1. A velocimeter for measuring boundary layer velocity volume integrals in a conductive fluid moving over a surface of a solid member, comprising:

a main body having a face that is mounted flush with the surface of the solid member;

magnetic field generating means mounted in said main body for producing a plurality of magnetic flux lines extending generally normal from the surface of the solid member;

electric field sensing means mounted in said main body and disposed within said plurality of magnetic flux lines for providing electrical output signals that are proportional to variations in said plurality of magnetic flux lines as the conductive fluid flows therethrough, said electric field sensing means including a plurality of parallel electrodes flush with said face of said main body, each of said plurality of parallel electrodes aligned parallel with a direction of movement of the conductive fluid, said plurality of parallel electrodes further defined by N nested sets, N.gtoreq.2, of two parallel electrodes with unique spacing therebetween, each of said N nested sets centered in said plurality of magnetic flux lines;

insulation surrounding and embedding said magnetic field generating means and said electric field sensing means, and further contained within said main body; and

means conductively attached to said electrical field sensing means for processing the electrical output signals from said sensing means and for providing readouts of the velocity field.

2. A velocimeter as in claim 1, wherein the solid member is a conduit, and wherein said face of said main body is formed to conform to the inner surface of the conduit.

3. A velocimeter as in claim 1, wherein said magnetic field generating means comprises a permanent magnet embedded in said insulation with one face flush with said face of said main body.

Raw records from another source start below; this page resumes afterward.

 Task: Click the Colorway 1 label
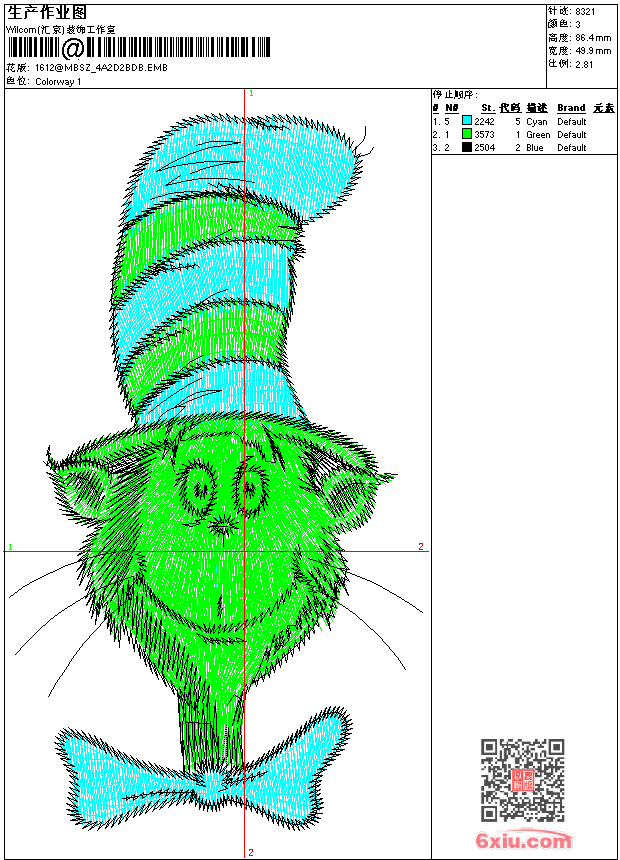58,82
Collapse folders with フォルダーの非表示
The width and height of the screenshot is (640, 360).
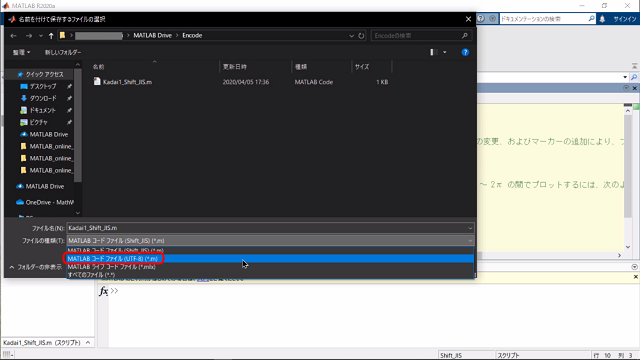click(36, 267)
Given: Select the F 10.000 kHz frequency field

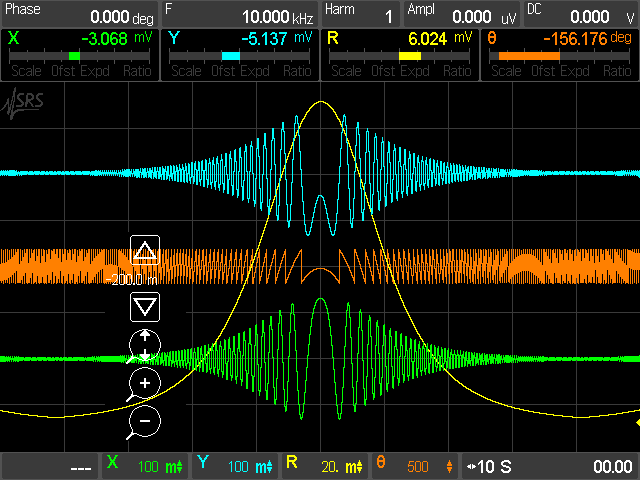Looking at the screenshot, I should (238, 13).
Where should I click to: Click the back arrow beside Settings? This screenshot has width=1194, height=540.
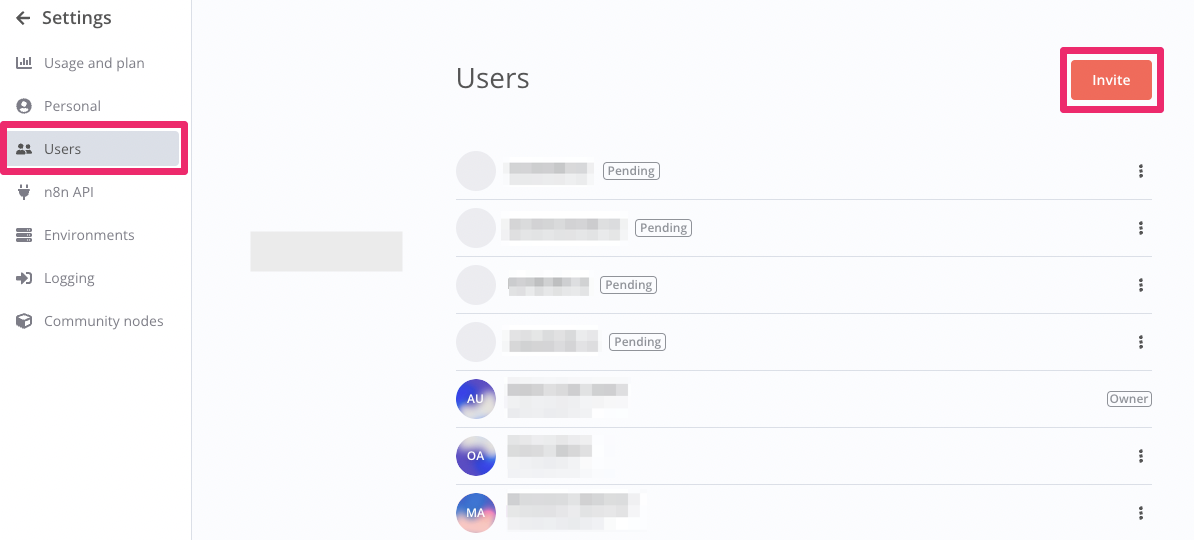click(x=24, y=18)
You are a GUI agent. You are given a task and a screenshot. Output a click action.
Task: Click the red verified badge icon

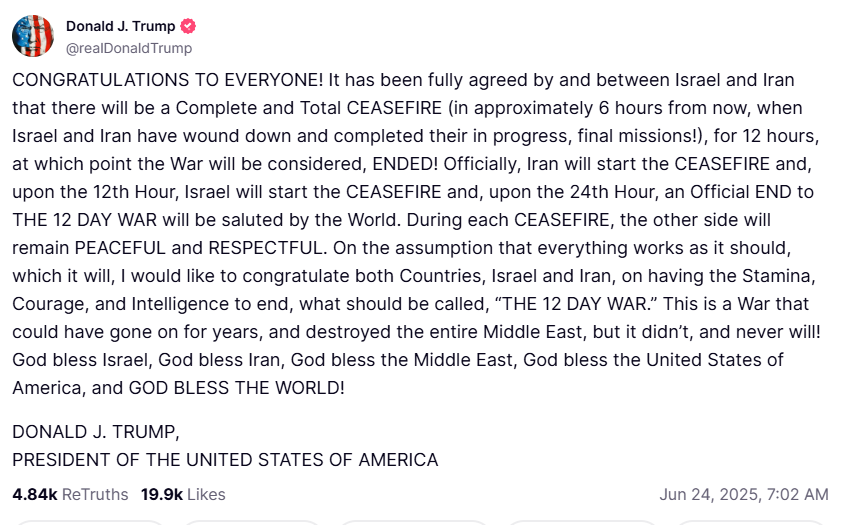pos(188,26)
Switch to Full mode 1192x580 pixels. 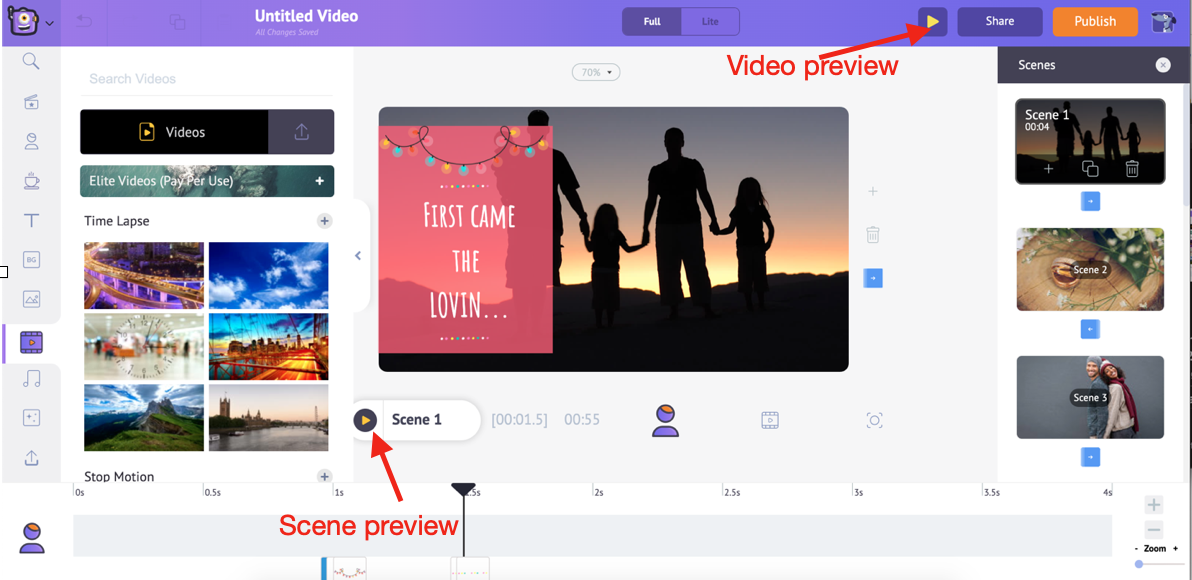(x=652, y=22)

4. A velocimeter for measuring boundary layer velocity volume integrals in a conductive fluid moving over a surface of a solid member, comprising:

magnetic field generating means having a central axis that is aligned with a direction of fluid movement of interest, said magnetic field generating means producing a plurality of magnetic flux lines extending generally normal from the surface of the solid member;

N pairs of electrodes, N.gtoreq.2, disposed within said plurality of magnetic flux lines for providing electrical output signals that are proportional to variations in said plurality of magnetic flux lines as the conductive fluid flows therethrough, said variations being produced by Lorentz forces, each n-th pair of electrodes, n=1 to N, being disposed parallel to and symmetrically about the central axis of said magnetic field generating means to define a unique spacing 2a.sub.n between electrodes of said n-th pair of electrodes wherein a.sub.n is the distance from the central axis of said magnetic field generating means to each electrode of said n-th pair of electrodes, each said n-th pair of electrodes aligned with the direction of fluid movement of interest;

means for mounting said N pairs of electrodes in a fixed relation to said magnetic field generating means; and

means conductively attached to said N pairs of electrodes for processing the electrical output signals therefrom and for displaying the velocity field of the fluid in the direction of interest.

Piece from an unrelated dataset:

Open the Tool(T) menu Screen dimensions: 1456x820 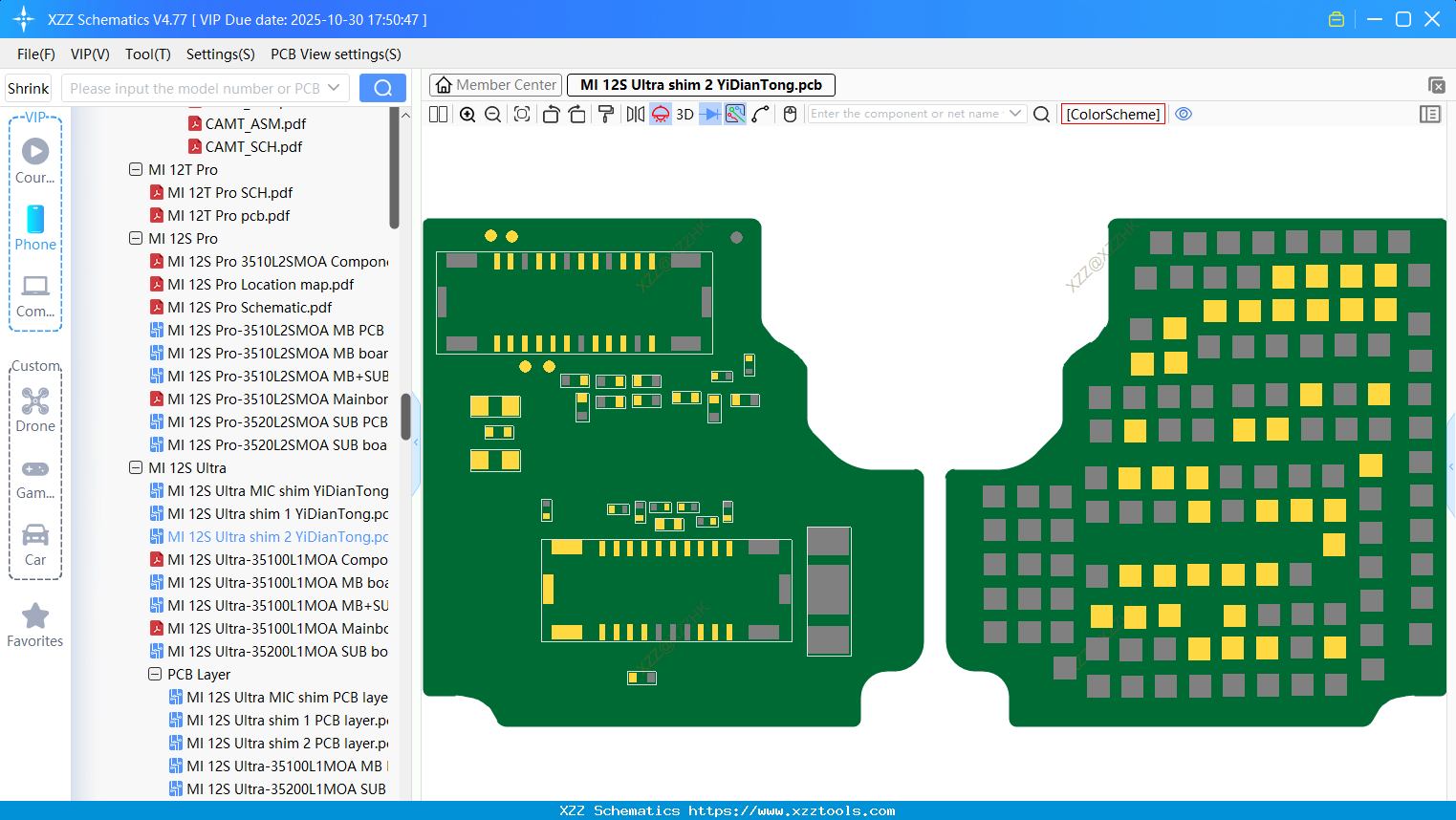tap(147, 54)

5. A velocimeter as in claim 4 further comprising at least one pair of transverse electrodes disposed parallel to one another and transverse to the central axis of said magnetic field generating means for providing electrical output signals that are proportional to variations in said magnetic flux lines due to fluid movement in a direction transverse to the direction of fluid movement of interest.

6. A velocimeter as in claim 4 wherein said magnetic field generating means comprises a permanent magnet.

7. A velocimeter as in claim 4 wherein said magnetic field generating means and said N pairs of electrodes lie in a common planar surface that is disposed tangentially to and parallel with the conductive fluid moving over the surface.

8. A velocimeter as in claim 4 wherein said magnetic field generating means and said N pairs of electrodes lie in a common planar surface that is immersed in and parallel with the conductive fluid moving over the surface.